■ **Excerpt**
+++
The execution of Abdul Basit, a wheelchair-bound prisoner in Pakistan, has been temporarily delayed.
He has received a last-minute execution reprieve because he could not stand on the gallows for the noose to be placed around his neck.
The 43-year-old, who became paralysed after contracting tubercular meningitis in prison, was scheduled to be executed at dawn on Tuesday for a murder that he denied committing.
But although the Supreme Court dismissed his last legal appeal on Monday, the execution was postponed by Faisalbad jail authorities on Tuesday morning, reports The Telegraph.
They acknowledged that as Basit was unable to stand on the gallows, it was impossible to carry out the execution according to prison rules. Experts warned that he could face a particularly grisly death if he was hanged from his wheelchair.
It was not immediately clear if the hanging was just delayed or his case was being reviewed.
Basit's lawyers and international human rights groups had urged the Pakistani president to use his powers to halt the execution after their final defeat in the courts.
He was expected to become the 240th person to be executed after Pakistan lifted a moratorium in response to last December's Peshawar school massacre, when Taliban militants gun down around 130 children.
Critics had said that Basit's execution would have represented a shocking new low in Pakistan's executions policy, breaching the country's ban on 'cruel and inhumane punishment'.
The former administrator at a medical college was convicted in May 2009 of the murder of the uncle of a woman with whom he was allegedly in a relationship. He has always maintained his innocence.
+++
■ **Data**

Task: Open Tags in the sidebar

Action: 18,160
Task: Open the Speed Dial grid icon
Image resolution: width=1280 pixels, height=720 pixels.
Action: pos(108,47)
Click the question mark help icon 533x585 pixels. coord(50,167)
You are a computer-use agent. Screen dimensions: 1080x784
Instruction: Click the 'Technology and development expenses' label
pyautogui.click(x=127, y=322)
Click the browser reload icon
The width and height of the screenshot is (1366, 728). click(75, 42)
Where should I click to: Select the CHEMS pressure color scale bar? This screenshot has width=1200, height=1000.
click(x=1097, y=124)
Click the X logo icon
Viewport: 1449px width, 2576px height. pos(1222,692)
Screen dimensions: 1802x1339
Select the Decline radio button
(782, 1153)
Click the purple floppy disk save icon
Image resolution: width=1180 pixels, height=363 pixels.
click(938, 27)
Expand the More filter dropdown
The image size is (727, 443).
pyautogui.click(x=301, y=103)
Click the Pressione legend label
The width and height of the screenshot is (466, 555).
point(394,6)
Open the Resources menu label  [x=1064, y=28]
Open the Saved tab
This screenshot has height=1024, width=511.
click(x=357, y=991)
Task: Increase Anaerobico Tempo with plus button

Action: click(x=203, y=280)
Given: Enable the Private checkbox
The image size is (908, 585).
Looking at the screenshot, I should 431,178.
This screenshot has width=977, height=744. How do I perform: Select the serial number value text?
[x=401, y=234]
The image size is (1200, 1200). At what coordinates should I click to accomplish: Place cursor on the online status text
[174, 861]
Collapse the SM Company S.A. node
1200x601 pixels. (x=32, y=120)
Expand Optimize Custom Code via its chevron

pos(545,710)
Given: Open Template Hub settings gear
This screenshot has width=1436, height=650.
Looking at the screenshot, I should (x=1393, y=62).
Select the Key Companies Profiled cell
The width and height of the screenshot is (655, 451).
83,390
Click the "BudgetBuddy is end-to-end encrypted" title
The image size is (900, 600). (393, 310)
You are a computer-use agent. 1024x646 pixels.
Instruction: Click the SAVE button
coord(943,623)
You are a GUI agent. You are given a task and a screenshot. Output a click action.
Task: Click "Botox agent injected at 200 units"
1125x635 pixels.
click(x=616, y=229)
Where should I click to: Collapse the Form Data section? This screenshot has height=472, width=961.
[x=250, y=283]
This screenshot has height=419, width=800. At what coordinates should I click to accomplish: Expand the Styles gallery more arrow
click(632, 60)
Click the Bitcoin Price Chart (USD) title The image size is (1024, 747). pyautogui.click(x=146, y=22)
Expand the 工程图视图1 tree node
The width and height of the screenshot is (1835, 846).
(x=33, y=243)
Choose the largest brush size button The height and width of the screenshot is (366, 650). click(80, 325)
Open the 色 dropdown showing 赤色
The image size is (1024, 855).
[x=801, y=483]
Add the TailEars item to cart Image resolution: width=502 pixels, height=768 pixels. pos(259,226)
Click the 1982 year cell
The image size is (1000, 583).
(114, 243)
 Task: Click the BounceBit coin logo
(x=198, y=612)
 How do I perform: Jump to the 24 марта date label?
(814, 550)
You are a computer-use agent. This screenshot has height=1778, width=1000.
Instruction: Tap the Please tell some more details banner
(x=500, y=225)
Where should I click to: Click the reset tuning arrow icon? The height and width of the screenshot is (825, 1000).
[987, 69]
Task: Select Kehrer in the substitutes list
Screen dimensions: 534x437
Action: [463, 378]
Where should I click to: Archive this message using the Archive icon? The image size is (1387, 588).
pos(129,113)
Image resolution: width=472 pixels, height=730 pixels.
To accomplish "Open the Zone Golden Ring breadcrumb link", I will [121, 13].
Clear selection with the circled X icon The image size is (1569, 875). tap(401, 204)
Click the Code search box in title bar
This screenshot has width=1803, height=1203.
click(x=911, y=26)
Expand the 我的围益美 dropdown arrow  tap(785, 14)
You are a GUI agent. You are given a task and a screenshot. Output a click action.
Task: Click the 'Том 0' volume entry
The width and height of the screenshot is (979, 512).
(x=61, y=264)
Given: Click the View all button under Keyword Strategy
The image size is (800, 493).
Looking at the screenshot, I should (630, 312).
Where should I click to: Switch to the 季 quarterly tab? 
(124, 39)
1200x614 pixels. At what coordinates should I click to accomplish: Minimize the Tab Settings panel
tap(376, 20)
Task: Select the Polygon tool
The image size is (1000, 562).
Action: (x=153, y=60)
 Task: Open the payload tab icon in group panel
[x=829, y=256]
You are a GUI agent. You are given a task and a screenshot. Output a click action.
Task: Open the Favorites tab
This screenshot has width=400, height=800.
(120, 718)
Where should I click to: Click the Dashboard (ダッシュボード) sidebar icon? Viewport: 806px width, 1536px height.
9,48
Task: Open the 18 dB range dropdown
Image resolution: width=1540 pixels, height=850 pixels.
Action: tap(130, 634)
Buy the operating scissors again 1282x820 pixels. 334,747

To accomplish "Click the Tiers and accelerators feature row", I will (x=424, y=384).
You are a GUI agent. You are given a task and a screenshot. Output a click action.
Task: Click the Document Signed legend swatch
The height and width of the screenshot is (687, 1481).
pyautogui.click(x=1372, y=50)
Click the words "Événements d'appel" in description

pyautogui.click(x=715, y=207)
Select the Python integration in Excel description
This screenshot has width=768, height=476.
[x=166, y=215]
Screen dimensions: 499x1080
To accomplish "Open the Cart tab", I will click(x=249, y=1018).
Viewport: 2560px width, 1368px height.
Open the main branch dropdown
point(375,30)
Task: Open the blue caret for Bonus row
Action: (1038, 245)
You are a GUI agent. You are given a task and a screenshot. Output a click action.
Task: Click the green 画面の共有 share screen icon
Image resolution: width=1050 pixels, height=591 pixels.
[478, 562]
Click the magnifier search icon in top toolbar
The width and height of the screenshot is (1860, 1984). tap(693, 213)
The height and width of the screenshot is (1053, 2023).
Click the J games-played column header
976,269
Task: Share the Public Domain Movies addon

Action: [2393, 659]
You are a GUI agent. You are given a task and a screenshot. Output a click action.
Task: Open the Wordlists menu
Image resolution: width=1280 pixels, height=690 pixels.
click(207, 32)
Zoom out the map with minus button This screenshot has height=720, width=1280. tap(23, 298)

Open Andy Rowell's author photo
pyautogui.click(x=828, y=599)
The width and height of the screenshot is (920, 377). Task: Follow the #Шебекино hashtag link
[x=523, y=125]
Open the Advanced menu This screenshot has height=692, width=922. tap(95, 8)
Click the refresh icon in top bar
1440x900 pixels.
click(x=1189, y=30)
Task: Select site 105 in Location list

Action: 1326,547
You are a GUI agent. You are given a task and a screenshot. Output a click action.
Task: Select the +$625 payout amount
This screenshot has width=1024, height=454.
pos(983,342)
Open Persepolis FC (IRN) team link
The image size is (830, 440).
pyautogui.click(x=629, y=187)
+++
■ **Exercises to complete**
1. For the article on Abdul Basit's execution, decide whether each statement agrees with it. Answer yes or no, and quote the words from the article that decide it.
(a) Basit's execution was delayed because he could not stand on the gallows.
(b) The Supreme Court accepted Basit's last legal appeal.
(c) Basit was convicted in May 2009.
2. Write out the part of the article on Abdul Basit's execution between "But although the" and "around 130 children.", inclusive.

■ **Answers in order**
1.
(a) Yes: "He has received a last-minute execution reprieve because he could not stand on the gallows for the noose to be placed around his neck."
(b) No: "the Supreme Court dismissed his last legal appeal on Monday"
(c) Yes: "was convicted in May 2009 of the murder of the uncle of a woman with whom he was allegedly in a relationship"

2.
But although the Supreme Court dismissed his last legal appeal on Monday, the execution was postponed by Faisalbad jail authorities on Tuesday morning, reports The Telegraph.
They acknowledged that as Basit was unable to stand on the gallows, it was impossible to carry out the execution according to prison rules. Experts warned that he could face a particularly grisly death if he was hanged from his wheelchair.
It was not immediately clear if the hanging was just delayed or his case was being reviewed.
Basit's lawyers and international human rights groups had urged the Pakistani president to use his powers to halt the execution after their final defeat in the courts.
He was expected to become the 240th person to be executed after Pakistan lifted a moratorium in response to last December's Peshawar school massacre, when Taliban militants gun down around 130 children.